YOUR TASK: Where a record contains an image, leave the image out and print the rest exactly.

MATERIAL FOR THIS EXERCISE:
•••
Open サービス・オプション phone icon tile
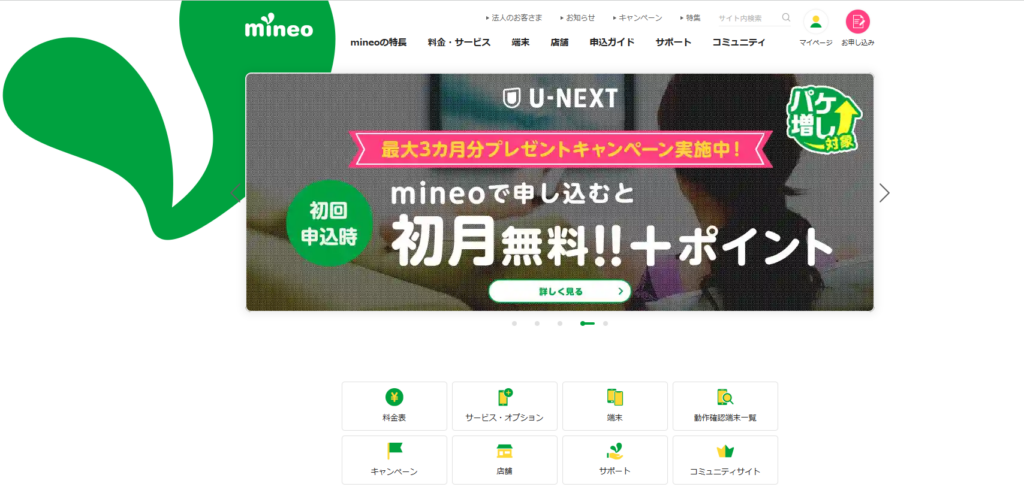Image resolution: width=1024 pixels, height=496 pixels. coord(505,406)
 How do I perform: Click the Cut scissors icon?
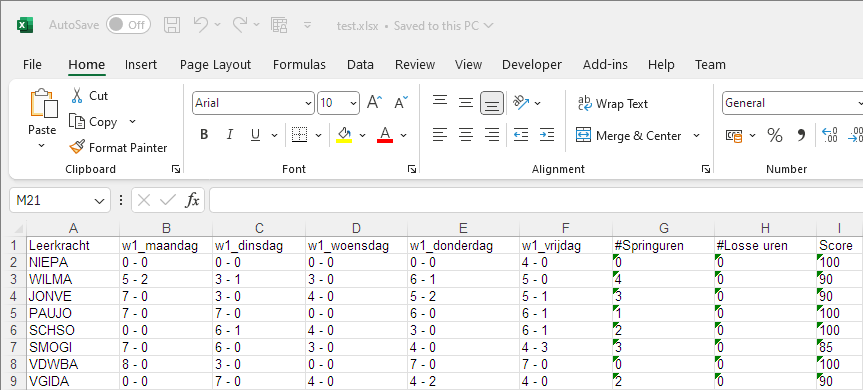point(77,95)
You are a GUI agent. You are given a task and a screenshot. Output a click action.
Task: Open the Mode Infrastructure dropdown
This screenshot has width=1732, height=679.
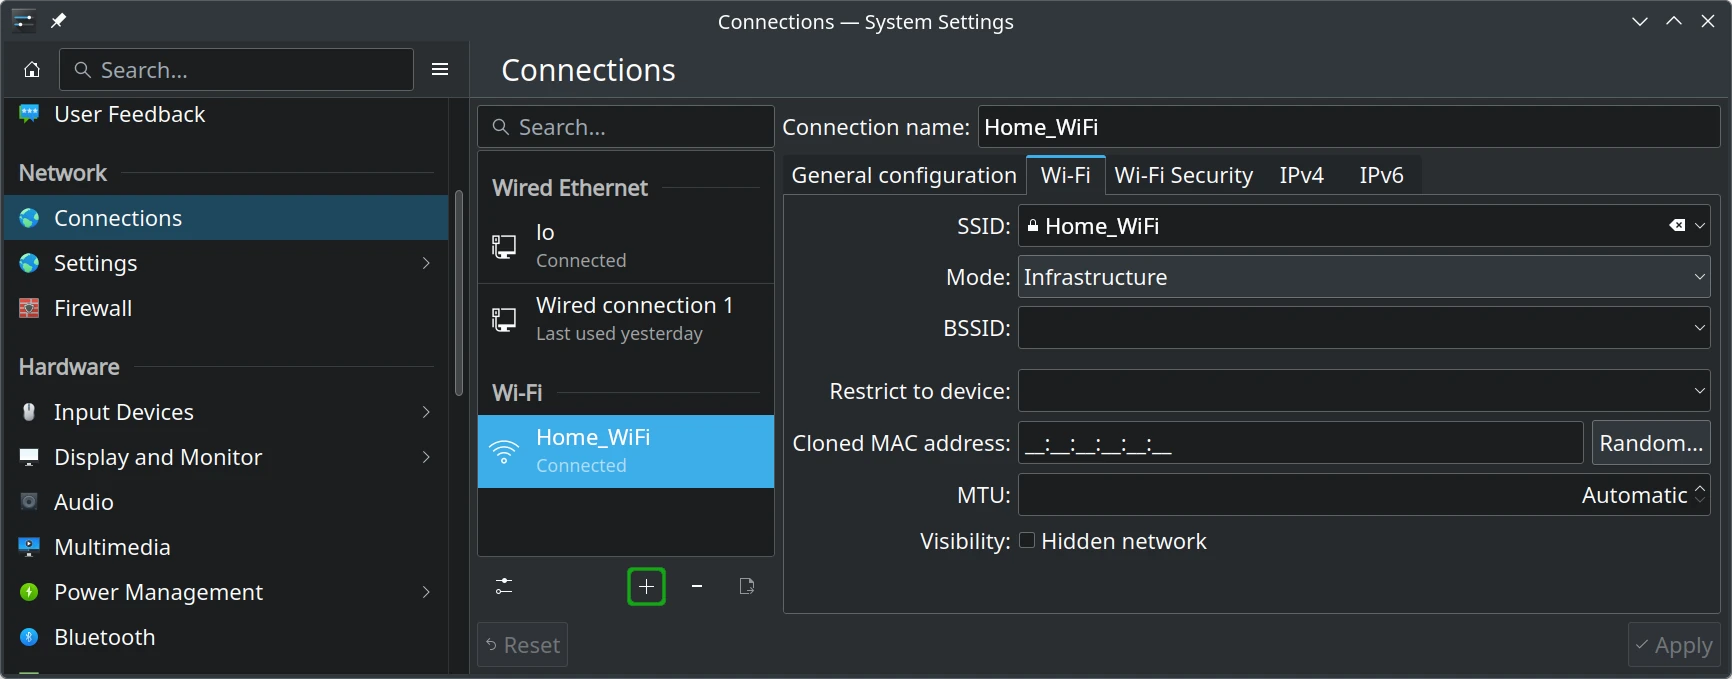(x=1363, y=277)
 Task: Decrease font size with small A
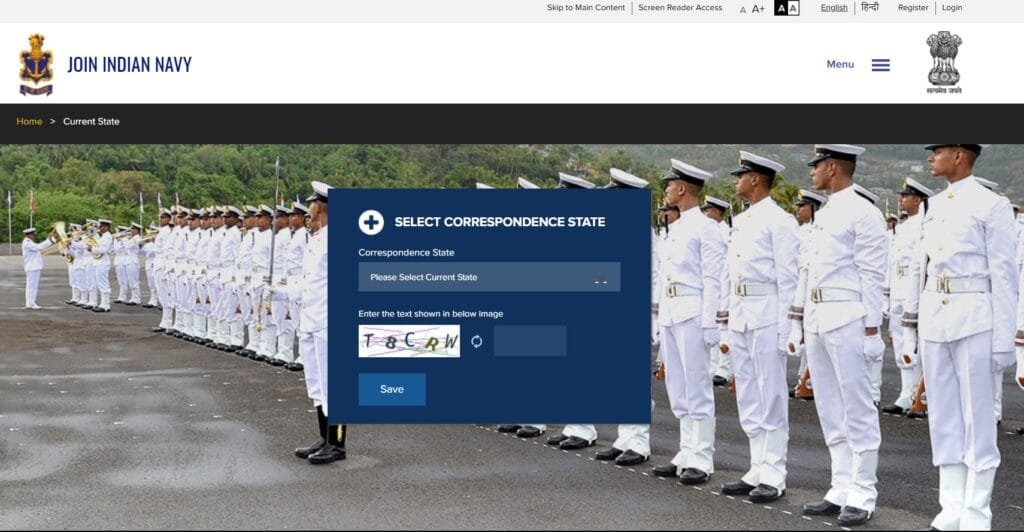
•••
ANSWER SPACE:
Open サービス・オプション phone icon tile
Image resolution: width=1024 pixels, height=496 pixels. coord(505,406)
 How do I perform: Click the Cut scissors icon?
point(77,95)
You are a GUI agent. You are given a task and a screenshot. Output a click action.
Task: Open the Mode Infrastructure dropdown
This screenshot has width=1732, height=679.
(x=1363, y=277)
 Task: Decrease font size with small A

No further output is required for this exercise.